=== WORK TO COMPLETE ===
Copy the following lines word for word.

=== PROVIDED MATERIAL ===
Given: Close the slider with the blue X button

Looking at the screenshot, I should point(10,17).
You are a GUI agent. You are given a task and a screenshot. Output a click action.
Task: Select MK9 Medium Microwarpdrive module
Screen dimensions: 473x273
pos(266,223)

=== RESPONSE ===
Given: Close the slider with the blue X button

Looking at the screenshot, I should point(10,17).
You are a GUI agent. You are given a task and a screenshot. Output a click action.
Task: Select MK9 Medium Microwarpdrive module
Screen dimensions: 473x273
pos(266,223)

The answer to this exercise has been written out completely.